[Collected data entries]

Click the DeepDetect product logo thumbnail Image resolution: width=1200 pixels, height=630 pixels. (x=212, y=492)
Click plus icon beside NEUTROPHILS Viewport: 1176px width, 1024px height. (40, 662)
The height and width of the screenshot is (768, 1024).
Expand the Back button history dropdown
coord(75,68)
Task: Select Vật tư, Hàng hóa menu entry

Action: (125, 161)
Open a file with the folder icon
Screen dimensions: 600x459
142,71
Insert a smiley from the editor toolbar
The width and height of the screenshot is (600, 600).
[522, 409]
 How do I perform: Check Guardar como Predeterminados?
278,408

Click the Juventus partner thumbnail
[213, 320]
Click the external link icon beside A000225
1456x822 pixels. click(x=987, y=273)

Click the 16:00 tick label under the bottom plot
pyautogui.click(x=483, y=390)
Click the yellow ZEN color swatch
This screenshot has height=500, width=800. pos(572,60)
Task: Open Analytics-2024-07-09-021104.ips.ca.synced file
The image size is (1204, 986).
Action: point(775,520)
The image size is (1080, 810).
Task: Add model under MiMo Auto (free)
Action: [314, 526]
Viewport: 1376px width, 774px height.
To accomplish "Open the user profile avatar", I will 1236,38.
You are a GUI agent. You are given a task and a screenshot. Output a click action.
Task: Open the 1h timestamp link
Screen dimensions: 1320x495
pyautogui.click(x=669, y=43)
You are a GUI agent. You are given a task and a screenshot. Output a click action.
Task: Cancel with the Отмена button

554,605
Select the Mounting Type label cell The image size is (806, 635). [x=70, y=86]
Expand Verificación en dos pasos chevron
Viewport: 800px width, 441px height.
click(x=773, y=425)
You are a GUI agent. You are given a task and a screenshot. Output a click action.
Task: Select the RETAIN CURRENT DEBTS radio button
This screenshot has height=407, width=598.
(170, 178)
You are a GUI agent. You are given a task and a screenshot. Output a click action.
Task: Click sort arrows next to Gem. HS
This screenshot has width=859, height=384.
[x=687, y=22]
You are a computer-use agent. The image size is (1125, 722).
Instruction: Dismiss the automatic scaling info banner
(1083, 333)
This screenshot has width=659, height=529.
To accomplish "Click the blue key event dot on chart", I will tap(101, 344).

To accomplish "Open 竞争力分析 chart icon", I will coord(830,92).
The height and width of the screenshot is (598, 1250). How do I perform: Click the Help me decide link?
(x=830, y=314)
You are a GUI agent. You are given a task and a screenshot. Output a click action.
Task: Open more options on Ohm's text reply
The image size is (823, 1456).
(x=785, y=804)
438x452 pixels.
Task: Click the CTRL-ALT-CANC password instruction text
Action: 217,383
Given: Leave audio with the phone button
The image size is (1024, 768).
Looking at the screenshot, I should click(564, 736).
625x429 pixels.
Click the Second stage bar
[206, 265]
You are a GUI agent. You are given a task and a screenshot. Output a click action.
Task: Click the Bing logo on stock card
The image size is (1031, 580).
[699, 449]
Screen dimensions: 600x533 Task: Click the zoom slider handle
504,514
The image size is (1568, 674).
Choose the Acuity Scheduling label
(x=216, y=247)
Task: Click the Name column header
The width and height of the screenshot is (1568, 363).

TASK REQUIREMENTS: Which lines above contain the word "chart"? List them.

OUTPUT BELOW:
To accomplish "Click the blue key event dot on chart", I will tap(101, 344).
To accomplish "Open 竞争力分析 chart icon", I will coord(830,92).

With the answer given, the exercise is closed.